Since we noticed significant changes in pro and anti-inflammatory cytokines mRNA levels in HMNCs and spleen cells from sporozoite infected groups. Therefore, next, we measured directly the concentration of pro and anti-inflammatory cytokines level in culture supernatants of HMNCs and spleen cells. Our results showed that culture supernatant of HMNCs isolated from sporozoite infected groups (20 h and 40 h) showed a significantly lower level of IFN-γ, TNF-α, IL-2, IL-6 and IL-17 in comparison to control uninfected group (Fig. 8a–e). The 20 h post sporozoite infected group exhibited lower levels of pro-inflammatory cytokines i.e. IFN-γ, TNF-α, IL-2, IL-6 and IL-17, which was further reduced in 40 h post sporozoite infected group, in contrast, to control (Fig. 8). These results were in accordance with mRNA expression profiling of pro-inflammatory cytokines as obtained from HMNCs. However, in contrast to mRNA profiling, we observed a significant reduction in pro-inflammatory cytokines levels from the culture supernatant of splenic cells in sporozoite infected groups as compared to the control group (Fig. 8). Furthermore, we also observed that the level of anti-inflammatory cytokines IL-10 and IL-4 was significantly elevated in the culture supernatant of HMNCs from 20 h to 40 h post sporozoite infected as compared to control uninfected group (Fig. 9). A similar observation was also noted for anti-inflammatory cytokines IL-10 and IL-4 in the culture supernatant of splenic cells from sporozoite infected groups as compared to control uninfected group (Fig. 9).

Fig. 8 — Measurement of pro-inflammatory cytokines in culture supernatants of HMNCs and spleen cells. HMNCs and spleen cells were isolated from control uninfected and *P. yoelii* sporozoites infected mice at different time points (i.e. 20 h and 40 h). The cells were seeded into 48-well tissue culture plates, culture and stimulated with either lipopolysaccharide (LPS) (1 µg/well). Subsequently, supernatants were collected from LPS stimulated cells and used for cytokines estimation. Each bar graph shows concentration (pg/ml) of the respective cytokines (a) IFN-γ, (b)TNF-α, (c) IL-2, (d) IL-6, and (e) IL-17. Statistical significances between different groups were determined using student’s t-test (*p < 0.05, **=p < 0.01, ***=p < 0.001). (pi = post-sporozoite inoculation).

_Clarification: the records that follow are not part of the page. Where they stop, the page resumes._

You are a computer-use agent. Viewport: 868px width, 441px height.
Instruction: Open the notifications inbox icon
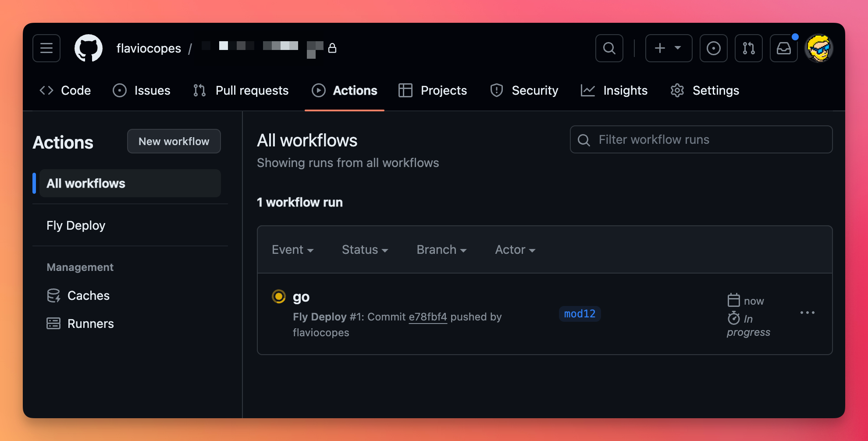pyautogui.click(x=783, y=48)
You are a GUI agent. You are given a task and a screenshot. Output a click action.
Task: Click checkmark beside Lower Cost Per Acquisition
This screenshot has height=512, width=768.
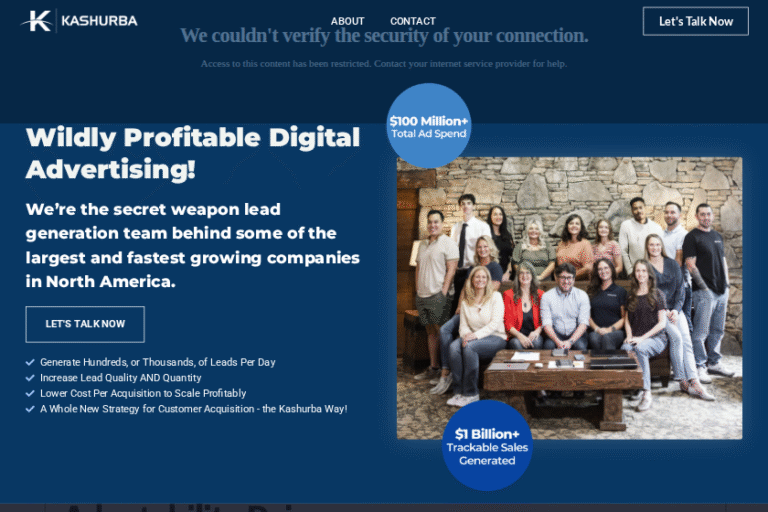(x=30, y=393)
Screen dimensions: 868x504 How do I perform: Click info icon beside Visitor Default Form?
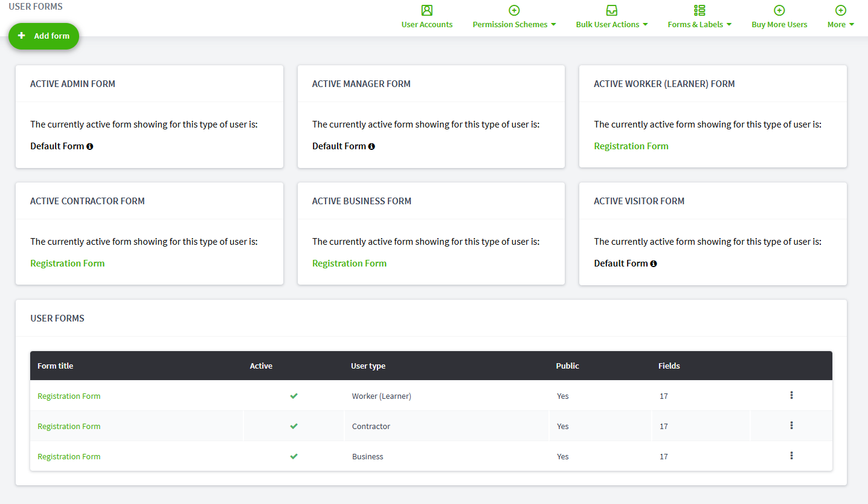[x=654, y=263]
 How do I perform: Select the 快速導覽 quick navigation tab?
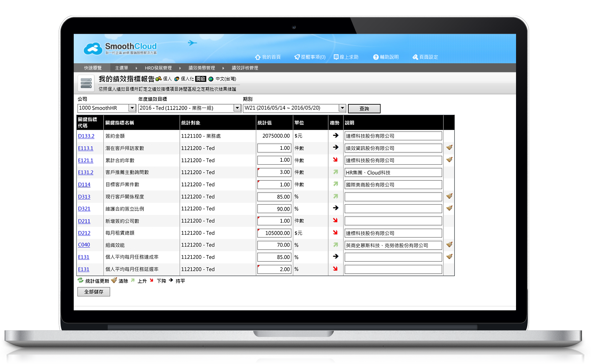point(93,68)
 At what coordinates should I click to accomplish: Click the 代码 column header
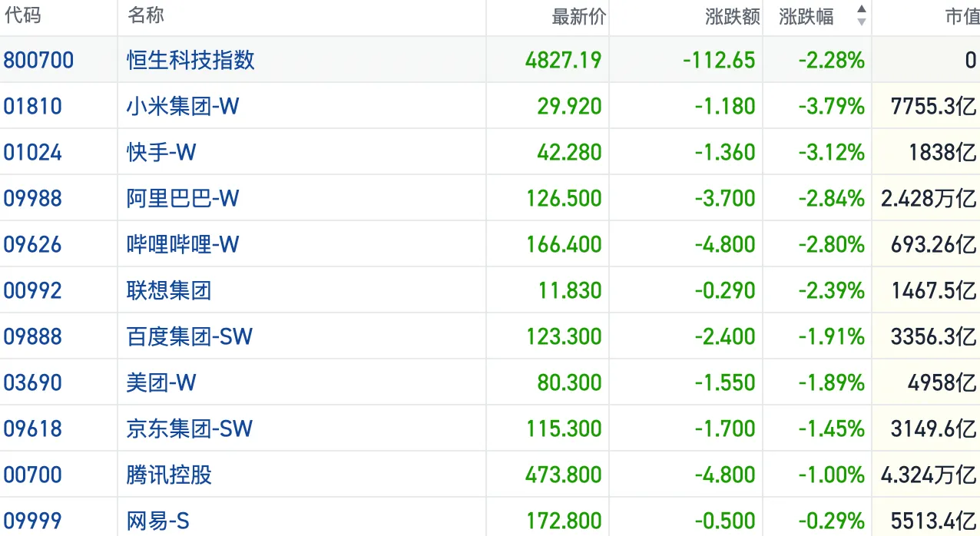[23, 15]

Fig. 9 — Measurement of anti-inflammatory cytokine level in culture supernatants of HMNCs and spleen cells. HMNCs and spleen cells were isolated from control uninfected and *P. yoelii* sporozoites infected mice at different time points (i.e. 20 h and 40 h). The cells were seeded into 48-well tissue culture plates, culture and stimulated with either lipopolysaccharide (LPS) (1 µg/well). Subsequently, supernatants were collected from LPS stimulated cells and used for cytokines estimation. Each bar graph shows the Mean ± SD concentration (pg/ml) of the respective cytokines (a) IL-10 and (b) IL-4. Statistical significance between different groups were determined using student’s t-test (*p < 0.05, **=p < 0.01, ***=p < 0.001). (pi = post-sporozoite inoculation).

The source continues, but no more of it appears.